Living as a member of the LGBTQA+ community is no walk in the park, but like most lived experiences in this world, life gets more difficult when you add racism into the mix.

Speaking as a person of colour (POC) who knows about systemic racial oppression, I consider it hypocritical to create a system in our communities that marginalizes our own LGBTQA+ members – and yet, it still happens.

How do we begin to identify the source of the marginalization of LGBTQA+ people in our communities? Should we start with the cultural pressure that does not allow anything outside traditional gender and sexual binaries? Or, the fact that homophobia is imported into countries inhabited by POCs under the guise of religious enlightenment?

One recent example of this occurred after the Orlando nightclub shooting, when pastor Steven Anderson of the Faithful Word Baptist Church said, “the good news is that there [are] 50 [fewer] pedophiles in this world.” Anderson was then still allowed entry into Botswana on the grounds of missionary work.

He asserted that “multitudes” of LGBTQA+ would be “saved” in Botswana as a result, furthering the myth that LGBTQA+ people somehow need to be fixed. I personally walked away from religion years ago, but from what I remember, God did not put any caveats on the commandment to love thy neighbor.

Anderson was later deported after stating on public radio that gays and lebsians should be killed. “We don’t want hate speech in this country.
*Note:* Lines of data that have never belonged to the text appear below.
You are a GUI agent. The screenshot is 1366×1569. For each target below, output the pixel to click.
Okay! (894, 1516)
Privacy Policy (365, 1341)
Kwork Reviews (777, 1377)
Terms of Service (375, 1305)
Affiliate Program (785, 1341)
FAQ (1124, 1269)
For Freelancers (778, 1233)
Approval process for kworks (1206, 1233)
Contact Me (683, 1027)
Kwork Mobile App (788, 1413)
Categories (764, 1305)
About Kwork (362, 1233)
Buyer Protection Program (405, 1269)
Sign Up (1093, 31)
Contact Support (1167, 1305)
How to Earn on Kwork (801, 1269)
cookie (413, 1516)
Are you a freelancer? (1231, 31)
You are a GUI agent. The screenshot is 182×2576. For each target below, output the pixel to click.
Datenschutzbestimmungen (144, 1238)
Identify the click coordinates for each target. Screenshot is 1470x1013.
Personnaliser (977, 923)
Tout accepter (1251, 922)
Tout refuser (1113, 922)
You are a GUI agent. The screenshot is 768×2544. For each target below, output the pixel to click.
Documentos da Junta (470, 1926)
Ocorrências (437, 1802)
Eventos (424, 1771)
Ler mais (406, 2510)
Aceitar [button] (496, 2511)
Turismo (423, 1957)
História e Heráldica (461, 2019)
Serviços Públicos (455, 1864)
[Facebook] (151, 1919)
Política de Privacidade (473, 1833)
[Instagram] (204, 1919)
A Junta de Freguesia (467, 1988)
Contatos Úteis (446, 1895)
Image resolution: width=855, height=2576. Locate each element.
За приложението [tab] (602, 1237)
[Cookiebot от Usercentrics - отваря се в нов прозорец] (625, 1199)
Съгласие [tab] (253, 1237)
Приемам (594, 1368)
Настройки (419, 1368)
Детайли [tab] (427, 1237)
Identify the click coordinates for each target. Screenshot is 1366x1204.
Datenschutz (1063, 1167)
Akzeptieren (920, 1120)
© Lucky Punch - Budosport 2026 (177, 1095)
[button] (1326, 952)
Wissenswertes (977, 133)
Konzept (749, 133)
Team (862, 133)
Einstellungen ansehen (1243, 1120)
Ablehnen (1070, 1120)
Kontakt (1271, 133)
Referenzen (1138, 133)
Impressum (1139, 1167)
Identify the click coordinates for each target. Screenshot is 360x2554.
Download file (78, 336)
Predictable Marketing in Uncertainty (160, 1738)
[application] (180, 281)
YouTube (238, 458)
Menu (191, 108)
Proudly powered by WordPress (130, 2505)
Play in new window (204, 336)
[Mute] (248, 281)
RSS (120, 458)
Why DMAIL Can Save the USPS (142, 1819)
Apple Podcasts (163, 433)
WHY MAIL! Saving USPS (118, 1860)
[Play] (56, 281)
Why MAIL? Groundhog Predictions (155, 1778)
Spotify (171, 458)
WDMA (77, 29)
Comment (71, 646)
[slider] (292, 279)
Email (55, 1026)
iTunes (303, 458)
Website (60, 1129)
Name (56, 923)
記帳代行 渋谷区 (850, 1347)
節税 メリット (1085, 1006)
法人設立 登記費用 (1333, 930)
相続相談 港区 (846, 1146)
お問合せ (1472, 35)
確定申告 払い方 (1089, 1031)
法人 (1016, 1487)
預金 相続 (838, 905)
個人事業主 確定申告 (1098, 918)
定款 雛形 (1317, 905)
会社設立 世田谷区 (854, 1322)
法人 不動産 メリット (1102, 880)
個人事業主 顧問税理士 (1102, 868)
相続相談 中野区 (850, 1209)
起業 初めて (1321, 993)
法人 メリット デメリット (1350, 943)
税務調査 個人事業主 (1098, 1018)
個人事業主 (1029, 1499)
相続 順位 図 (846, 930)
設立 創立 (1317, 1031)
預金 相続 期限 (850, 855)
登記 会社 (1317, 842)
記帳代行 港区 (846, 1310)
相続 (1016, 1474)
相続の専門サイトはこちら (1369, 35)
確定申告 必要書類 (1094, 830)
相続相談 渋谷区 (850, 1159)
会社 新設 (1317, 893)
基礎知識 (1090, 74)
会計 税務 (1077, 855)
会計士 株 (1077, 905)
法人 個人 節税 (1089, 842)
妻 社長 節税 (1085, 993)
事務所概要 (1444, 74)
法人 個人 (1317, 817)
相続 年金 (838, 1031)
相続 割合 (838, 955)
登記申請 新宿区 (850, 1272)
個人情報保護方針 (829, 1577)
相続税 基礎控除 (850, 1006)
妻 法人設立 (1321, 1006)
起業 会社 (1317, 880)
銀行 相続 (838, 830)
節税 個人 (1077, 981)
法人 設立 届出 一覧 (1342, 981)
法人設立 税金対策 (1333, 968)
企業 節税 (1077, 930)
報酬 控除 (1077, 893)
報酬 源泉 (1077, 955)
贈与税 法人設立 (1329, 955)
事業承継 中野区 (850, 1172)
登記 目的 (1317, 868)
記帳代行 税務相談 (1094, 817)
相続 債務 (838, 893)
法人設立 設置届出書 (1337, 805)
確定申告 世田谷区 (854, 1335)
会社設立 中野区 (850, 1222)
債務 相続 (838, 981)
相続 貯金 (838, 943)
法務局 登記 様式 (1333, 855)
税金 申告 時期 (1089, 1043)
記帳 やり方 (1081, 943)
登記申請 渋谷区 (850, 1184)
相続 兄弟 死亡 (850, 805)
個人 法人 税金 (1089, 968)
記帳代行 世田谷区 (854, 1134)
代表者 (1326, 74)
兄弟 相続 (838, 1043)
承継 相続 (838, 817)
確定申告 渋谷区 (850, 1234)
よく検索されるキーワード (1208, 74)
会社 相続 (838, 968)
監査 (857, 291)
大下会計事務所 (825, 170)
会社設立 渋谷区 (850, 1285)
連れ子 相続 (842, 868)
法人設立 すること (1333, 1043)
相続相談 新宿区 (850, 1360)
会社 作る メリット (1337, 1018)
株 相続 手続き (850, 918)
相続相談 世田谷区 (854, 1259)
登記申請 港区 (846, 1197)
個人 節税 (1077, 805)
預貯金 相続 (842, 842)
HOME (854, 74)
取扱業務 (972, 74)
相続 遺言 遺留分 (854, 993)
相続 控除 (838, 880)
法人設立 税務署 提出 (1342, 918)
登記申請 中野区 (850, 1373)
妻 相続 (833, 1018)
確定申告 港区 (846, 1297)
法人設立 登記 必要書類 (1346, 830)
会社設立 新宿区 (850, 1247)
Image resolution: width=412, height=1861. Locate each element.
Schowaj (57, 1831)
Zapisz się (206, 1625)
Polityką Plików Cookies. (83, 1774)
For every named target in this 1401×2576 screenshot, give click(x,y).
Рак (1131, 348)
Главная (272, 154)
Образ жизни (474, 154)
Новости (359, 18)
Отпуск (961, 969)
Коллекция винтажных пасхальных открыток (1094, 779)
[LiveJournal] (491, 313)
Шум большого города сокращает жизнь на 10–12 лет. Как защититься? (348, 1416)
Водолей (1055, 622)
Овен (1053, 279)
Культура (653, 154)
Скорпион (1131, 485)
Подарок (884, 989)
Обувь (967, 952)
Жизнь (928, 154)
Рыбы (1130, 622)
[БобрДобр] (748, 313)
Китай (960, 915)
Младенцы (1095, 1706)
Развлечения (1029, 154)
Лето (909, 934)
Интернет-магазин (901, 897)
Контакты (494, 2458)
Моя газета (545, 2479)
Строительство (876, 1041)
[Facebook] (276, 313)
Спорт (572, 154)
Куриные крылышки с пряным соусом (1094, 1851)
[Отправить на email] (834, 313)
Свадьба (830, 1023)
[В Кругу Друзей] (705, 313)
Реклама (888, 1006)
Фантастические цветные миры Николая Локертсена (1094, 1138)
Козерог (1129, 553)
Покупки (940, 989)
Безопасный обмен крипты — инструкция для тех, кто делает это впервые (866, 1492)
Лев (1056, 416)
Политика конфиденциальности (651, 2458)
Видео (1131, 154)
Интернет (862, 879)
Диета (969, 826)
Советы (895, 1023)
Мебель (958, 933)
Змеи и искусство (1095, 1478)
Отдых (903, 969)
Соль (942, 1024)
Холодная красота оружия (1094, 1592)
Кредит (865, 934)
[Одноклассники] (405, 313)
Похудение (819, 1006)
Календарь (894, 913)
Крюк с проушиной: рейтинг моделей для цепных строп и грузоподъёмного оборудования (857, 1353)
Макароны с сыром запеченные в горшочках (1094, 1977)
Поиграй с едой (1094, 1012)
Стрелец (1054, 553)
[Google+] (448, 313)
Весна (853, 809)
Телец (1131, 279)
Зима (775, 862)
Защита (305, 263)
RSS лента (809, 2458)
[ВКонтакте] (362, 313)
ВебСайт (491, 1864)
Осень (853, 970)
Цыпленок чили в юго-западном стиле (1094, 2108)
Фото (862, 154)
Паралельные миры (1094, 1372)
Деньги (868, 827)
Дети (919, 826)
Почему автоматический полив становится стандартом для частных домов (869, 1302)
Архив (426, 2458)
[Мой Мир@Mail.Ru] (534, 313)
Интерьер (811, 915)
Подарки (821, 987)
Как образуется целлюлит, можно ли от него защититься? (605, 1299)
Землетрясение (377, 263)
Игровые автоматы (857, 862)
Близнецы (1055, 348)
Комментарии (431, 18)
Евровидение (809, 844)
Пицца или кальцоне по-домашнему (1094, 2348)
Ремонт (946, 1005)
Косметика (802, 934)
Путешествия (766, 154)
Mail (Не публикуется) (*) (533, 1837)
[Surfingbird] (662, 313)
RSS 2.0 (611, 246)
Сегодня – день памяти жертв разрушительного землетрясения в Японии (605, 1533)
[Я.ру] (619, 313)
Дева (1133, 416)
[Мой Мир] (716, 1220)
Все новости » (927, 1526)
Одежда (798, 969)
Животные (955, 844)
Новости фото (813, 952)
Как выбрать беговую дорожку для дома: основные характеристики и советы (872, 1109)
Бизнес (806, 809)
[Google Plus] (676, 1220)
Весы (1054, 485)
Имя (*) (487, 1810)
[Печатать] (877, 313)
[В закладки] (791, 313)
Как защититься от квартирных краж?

Let him do it in his own country,” said President Ian Khama.

The countries where it is hardest for LGBTQA+ people to live free of violence and discrimination are places inhabited by POCs. According to the International Lesbian, Gay, Bisexual, Transgender and Intersex Association, same-sex sexual contact is a criminal offence in 74 countries. In some countries, being gay or bisexual is punishable by death.

This problem extends beyond religious individuals, institutions and governments. LGBTQA+-based oppression has spread to our families and friends. Nothing cuts deeper than having the people who are supposed to love you the most treat you as if your existence is a mistake.

Queerphobic hate crimes actively seek to terrorize members of the LGBTQA+ community simply for being who they are. The fact that I even have to write this is angering. The idea that we can end a person’s life based on personal preference is an incredible injustice.

As POCs, we should know better. The whiplash of existing in this world with the  injustices of systemic racial oppression should be a cautionary tale to the damage that can be done by systems based on discrimination.

This is not to say that we as POCs have not progressed when it comes to LGBTQA+ rights. South Africa, Brazil, Argentina, Brazil and Uruguay are some of the places where same-sex marriage is now legal, but in my opinion, not enough has been done. As Martin Luther King Jr. said, “injustice anywhere is a threat to justice everywhere.”

So what can we, as members of various communities of colour, do about this? We must educate ourselves, demand safety and stand up to bigotry in all its forms.

As we go into Pride week in Sackville, I encourage you all to think about how you can make a difference in your daily life. I want to bear witness to a collaborative effort demanding justice for our fellow human beings in all communities.

Nelson Mandela said,“No one is born hating another person because of the colour of his skin, or his background, or his religion. People must learn to hate.” Anything we learn can be unlearned, despite how hard it may seem.